** start ENTRIES SUPPLIED **

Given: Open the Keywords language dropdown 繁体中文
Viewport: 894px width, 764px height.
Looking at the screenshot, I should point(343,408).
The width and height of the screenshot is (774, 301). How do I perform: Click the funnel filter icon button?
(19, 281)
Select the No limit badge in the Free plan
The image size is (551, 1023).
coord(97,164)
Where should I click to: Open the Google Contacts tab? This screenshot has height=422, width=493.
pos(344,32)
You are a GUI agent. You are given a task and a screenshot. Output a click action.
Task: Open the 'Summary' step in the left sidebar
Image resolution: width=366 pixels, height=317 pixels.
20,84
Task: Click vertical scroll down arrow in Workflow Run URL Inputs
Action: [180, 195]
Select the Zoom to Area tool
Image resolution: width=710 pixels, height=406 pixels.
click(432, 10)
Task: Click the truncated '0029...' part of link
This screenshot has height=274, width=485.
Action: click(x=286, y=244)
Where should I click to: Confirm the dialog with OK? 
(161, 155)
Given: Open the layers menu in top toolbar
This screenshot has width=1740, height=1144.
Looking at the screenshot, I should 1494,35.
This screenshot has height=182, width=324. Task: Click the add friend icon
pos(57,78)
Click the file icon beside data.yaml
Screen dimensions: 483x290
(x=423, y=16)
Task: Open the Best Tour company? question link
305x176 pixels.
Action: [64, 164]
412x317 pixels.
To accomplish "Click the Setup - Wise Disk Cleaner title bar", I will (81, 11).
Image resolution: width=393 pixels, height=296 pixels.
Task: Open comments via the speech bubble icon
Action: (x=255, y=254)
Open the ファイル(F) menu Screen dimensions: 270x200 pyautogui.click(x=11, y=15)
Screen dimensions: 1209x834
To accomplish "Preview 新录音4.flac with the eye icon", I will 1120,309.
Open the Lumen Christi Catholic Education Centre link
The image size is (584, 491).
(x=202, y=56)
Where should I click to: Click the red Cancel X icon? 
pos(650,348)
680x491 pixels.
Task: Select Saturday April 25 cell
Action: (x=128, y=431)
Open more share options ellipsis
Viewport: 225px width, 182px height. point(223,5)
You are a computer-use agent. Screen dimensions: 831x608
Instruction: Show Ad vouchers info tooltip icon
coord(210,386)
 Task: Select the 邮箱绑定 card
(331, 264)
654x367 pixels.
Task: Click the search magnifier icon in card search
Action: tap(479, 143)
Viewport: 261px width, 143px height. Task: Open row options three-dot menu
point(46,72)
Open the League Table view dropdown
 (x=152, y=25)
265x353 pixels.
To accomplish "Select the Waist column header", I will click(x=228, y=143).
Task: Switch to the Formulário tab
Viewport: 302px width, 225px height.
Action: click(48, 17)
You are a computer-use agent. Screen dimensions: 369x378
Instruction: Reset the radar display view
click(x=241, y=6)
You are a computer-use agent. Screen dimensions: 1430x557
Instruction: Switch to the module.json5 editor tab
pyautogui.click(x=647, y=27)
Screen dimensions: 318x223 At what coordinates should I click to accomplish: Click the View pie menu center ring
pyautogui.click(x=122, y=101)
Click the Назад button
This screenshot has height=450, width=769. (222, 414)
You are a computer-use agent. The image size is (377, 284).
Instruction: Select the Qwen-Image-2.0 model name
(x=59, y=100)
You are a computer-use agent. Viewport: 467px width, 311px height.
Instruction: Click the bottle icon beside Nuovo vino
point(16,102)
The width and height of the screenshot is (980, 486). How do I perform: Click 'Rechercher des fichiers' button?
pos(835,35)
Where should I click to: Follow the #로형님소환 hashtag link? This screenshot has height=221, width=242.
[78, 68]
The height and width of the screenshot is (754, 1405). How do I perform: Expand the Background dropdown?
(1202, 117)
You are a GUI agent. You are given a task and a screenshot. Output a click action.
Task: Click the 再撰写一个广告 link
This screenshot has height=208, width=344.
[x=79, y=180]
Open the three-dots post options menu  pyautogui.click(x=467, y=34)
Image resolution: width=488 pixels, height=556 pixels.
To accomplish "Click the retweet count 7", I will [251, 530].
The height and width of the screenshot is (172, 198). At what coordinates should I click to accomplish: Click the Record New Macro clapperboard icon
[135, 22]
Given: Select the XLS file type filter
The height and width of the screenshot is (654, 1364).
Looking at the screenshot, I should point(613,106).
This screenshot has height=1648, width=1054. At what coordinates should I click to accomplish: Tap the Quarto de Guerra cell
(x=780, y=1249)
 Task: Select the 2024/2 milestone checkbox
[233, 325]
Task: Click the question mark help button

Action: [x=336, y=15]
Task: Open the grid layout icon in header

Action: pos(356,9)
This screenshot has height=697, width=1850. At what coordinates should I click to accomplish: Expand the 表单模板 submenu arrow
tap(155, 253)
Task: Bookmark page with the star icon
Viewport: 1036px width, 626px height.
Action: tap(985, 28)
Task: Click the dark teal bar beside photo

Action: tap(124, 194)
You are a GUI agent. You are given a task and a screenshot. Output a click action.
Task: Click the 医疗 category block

** end ENTRIES SUPPLIED **

GIVEN TASK
Update the data above by replacing every "Where should I click to" with "Which spot should I click to", and leave everything else unchanged.

OUTPUT BELOW
Given: Open the Keywords language dropdown 繁体中文
Viewport: 894px width, 764px height.
Looking at the screenshot, I should point(343,408).
The width and height of the screenshot is (774, 301). How do I perform: Click the funnel filter icon button?
(19, 281)
Select the No limit badge in the Free plan
The image size is (551, 1023).
coord(97,164)
Which spot should I click to: Open the Google Contacts tab? This screenshot has height=422, width=493.
pos(344,32)
You are a GUI agent. You are given a task and a screenshot. Output a click action.
Task: Open the 'Summary' step in the left sidebar
Image resolution: width=366 pixels, height=317 pixels.
20,84
Task: Click vertical scroll down arrow in Workflow Run URL Inputs
Action: [180, 195]
Select the Zoom to Area tool
Image resolution: width=710 pixels, height=406 pixels.
click(432, 10)
Task: Click the truncated '0029...' part of link
This screenshot has height=274, width=485.
Action: click(x=286, y=244)
Which spot should I click to: Confirm the dialog with OK? 
(161, 155)
Given: Open the layers menu in top toolbar
This screenshot has width=1740, height=1144.
Looking at the screenshot, I should 1494,35.
This screenshot has height=182, width=324. Task: Click the add friend icon
pos(57,78)
Click the file icon beside data.yaml
Screen dimensions: 483x290
(x=423, y=16)
Task: Open the Best Tour company? question link
305x176 pixels.
Action: [64, 164]
412x317 pixels.
To accomplish "Click the Setup - Wise Disk Cleaner title bar", I will (81, 11).
Image resolution: width=393 pixels, height=296 pixels.
Task: Open comments via the speech bubble icon
Action: (x=255, y=254)
Open the ファイル(F) menu Screen dimensions: 270x200 pyautogui.click(x=11, y=15)
Screen dimensions: 1209x834
To accomplish "Preview 新录音4.flac with the eye icon", I will 1120,309.
Open the Lumen Christi Catholic Education Centre link
The image size is (584, 491).
(x=202, y=56)
Which spot should I click to: Click the red Cancel X icon? 
pos(650,348)
680x491 pixels.
Task: Select Saturday April 25 cell
Action: (x=128, y=431)
Open more share options ellipsis
Viewport: 225px width, 182px height. point(223,5)
You are a computer-use agent. Screen dimensions: 831x608
Instruction: Show Ad vouchers info tooltip icon
coord(210,386)
 Task: Select the 邮箱绑定 card
(331, 264)
654x367 pixels.
Task: Click the search magnifier icon in card search
Action: tap(479, 143)
Viewport: 261px width, 143px height. Task: Open row options three-dot menu
point(46,72)
Open the League Table view dropdown
 (x=152, y=25)
265x353 pixels.
To accomplish "Select the Waist column header", I will click(x=228, y=143).
Task: Switch to the Formulário tab
Viewport: 302px width, 225px height.
Action: click(48, 17)
You are a computer-use agent. Screen dimensions: 369x378
Instruction: Reset the radar display view
click(x=241, y=6)
You are a computer-use agent. Screen dimensions: 1430x557
Instruction: Switch to the module.json5 editor tab
pyautogui.click(x=647, y=27)
Screen dimensions: 318x223 At what coordinates should I click to accomplish: Click the View pie menu center ring
pyautogui.click(x=122, y=101)
Click the Назад button
This screenshot has height=450, width=769. (222, 414)
You are a computer-use agent. The image size is (377, 284).
Instruction: Select the Qwen-Image-2.0 model name
(x=59, y=100)
You are a computer-use agent. Viewport: 467px width, 311px height.
Instruction: Click the bottle icon beside Nuovo vino
point(16,102)
The width and height of the screenshot is (980, 486). How do I perform: Click 'Rechercher des fichiers' button?
pos(835,35)
Which spot should I click to: Follow the #로형님소환 hashtag link? This screenshot has height=221, width=242.
[78, 68]
The height and width of the screenshot is (754, 1405). How do I perform: Expand the Background dropdown?
(1202, 117)
You are a GUI agent. You are given a task and a screenshot. Output a click action.
Task: Click the 再撰写一个广告 link
This screenshot has height=208, width=344.
[x=79, y=180]
Open the three-dots post options menu  pyautogui.click(x=467, y=34)
Image resolution: width=488 pixels, height=556 pixels.
To accomplish "Click the retweet count 7", I will [251, 530].
The height and width of the screenshot is (172, 198). At what coordinates should I click to accomplish: Click the Record New Macro clapperboard icon
[135, 22]
Given: Select the XLS file type filter
The height and width of the screenshot is (654, 1364).
Looking at the screenshot, I should point(613,106).
This screenshot has height=1648, width=1054. At what coordinates should I click to accomplish: Tap the Quarto de Guerra cell
(x=780, y=1249)
 Task: Select the 2024/2 milestone checkbox
[233, 325]
Task: Click the question mark help button

Action: [x=336, y=15]
Task: Open the grid layout icon in header

Action: pos(356,9)
This screenshot has height=697, width=1850. At what coordinates should I click to accomplish: Expand the 表单模板 submenu arrow
tap(155, 253)
Task: Bookmark page with the star icon
Viewport: 1036px width, 626px height.
Action: tap(985, 28)
Task: Click the dark teal bar beside photo

Action: tap(124, 194)
You are a GUI agent. You are given a task and a screenshot. Output a click action.
Task: Click the 医疗 category block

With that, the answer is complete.